- [ACTIVITY] Reproduce nothing but the lines from the one with "Given: Click the 프로필 수정 button" down to the last line of the data below.

Collection entries
>>>

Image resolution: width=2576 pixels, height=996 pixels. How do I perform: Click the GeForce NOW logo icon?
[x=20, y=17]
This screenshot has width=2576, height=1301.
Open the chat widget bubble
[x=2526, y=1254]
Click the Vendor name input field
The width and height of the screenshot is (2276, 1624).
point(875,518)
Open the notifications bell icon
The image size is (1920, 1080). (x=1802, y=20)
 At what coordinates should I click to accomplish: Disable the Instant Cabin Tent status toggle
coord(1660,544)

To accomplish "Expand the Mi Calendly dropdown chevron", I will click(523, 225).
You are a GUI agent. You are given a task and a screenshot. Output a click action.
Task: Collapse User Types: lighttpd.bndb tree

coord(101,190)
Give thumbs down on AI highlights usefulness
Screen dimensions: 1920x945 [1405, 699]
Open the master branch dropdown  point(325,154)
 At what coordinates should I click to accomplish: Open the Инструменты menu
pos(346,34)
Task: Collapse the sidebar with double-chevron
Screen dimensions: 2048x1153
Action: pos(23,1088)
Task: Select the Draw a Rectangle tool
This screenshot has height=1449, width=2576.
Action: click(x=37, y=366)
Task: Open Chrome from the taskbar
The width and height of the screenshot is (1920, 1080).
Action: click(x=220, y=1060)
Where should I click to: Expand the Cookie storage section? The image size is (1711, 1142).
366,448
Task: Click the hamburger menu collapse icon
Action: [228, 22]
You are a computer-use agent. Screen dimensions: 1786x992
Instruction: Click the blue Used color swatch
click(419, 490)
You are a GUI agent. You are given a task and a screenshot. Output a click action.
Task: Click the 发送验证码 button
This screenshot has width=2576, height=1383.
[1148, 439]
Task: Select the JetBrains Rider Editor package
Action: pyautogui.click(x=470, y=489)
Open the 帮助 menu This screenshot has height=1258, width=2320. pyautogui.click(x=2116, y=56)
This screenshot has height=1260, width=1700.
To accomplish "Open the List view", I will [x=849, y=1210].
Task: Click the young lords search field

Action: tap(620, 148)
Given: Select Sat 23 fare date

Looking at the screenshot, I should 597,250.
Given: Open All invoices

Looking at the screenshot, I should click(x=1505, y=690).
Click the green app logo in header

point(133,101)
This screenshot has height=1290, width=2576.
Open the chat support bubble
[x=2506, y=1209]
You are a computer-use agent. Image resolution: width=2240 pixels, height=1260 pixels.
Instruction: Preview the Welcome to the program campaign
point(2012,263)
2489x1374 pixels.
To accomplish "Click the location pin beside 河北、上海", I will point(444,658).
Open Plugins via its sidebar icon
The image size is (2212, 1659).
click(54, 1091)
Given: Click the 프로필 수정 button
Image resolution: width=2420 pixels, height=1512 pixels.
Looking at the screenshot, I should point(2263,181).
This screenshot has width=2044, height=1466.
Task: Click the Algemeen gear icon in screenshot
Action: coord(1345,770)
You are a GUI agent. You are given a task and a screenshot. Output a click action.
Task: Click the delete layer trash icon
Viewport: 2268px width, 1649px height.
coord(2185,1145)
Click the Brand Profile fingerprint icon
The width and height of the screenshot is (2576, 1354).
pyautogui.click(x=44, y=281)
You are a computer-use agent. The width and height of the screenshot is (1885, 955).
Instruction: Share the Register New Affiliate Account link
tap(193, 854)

<<<

- [RESULT FOR THIS EXERCISE]
Given: Click the 프로필 수정 button
Image resolution: width=2420 pixels, height=1512 pixels.
Looking at the screenshot, I should point(2263,181).
This screenshot has width=2044, height=1466.
Task: Click the Algemeen gear icon in screenshot
Action: coord(1345,770)
You are a GUI agent. You are given a task and a screenshot. Output a click action.
Task: Click the delete layer trash icon
Viewport: 2268px width, 1649px height.
coord(2185,1145)
Click the Brand Profile fingerprint icon
The width and height of the screenshot is (2576, 1354).
pyautogui.click(x=44, y=281)
You are a computer-use agent. The width and height of the screenshot is (1885, 955).
Instruction: Share the Register New Affiliate Account link
tap(193, 854)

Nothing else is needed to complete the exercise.